Revenue was up from $97 million to $105 million and shareholders were being paid a dividend of 5cents per share.
The improved position was being attributed to more chilled sales, better yield from each carcass and an increase in rendering returns.
Chief executive Todd Grave was delighted with the company's performance. It helped to bolster confidence and showed what a small Southland company could accomplish, he said.
The company, which had a series of disappointing financial performances in recent years, was now 18 months in to the three-year implementation of a strategic plan.
A focus on maximising the value from each carcass had generated $6.9million of additional value which had been achieved with minimal additional operating expense and capital investment, he said.
Despite the consolidated position, Mr Grave emphasised there was still a lot of work ahead.
"We know we've worked really hard to be in this position, made a lot of changes — some of which have not been easy at times — but it shows in where the company is today, compared to last year.
"One positive year is never an indicator of how the coming year will go and, going forward, we're concentrating on increasing our profitability and resilience."

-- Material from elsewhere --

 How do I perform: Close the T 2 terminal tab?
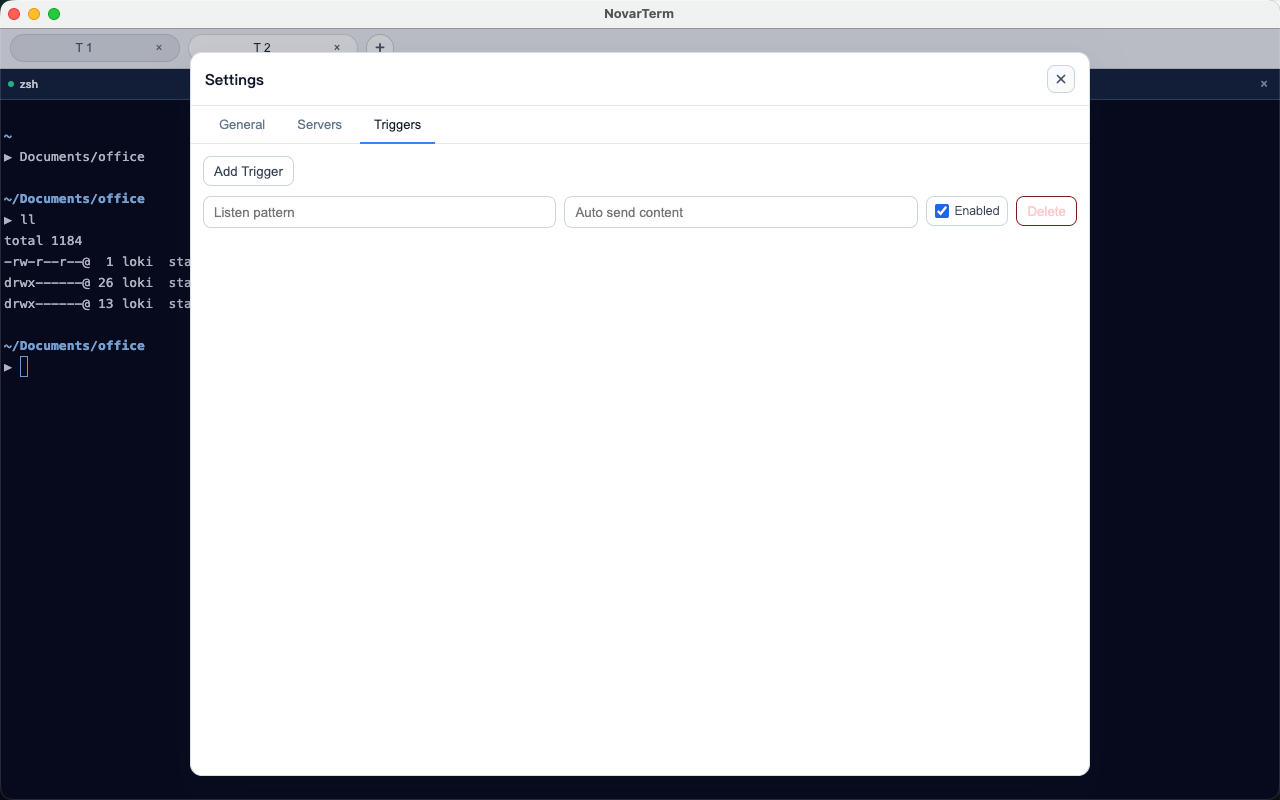pyautogui.click(x=336, y=47)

Chairman Scott O'Donnell said the next step would be creating a value-added, differentiated brand position to further increase profitability.
That would include a focus on investing in plant infrastructure to reduce the company's environmental impact.
Last year, Chinese-owned company NZ Binxi withdrew a takeover offer for Blue Sky Meats.
The company's annual meeting will be held on August 2 at Bill Richardson Transport World in Invercargill.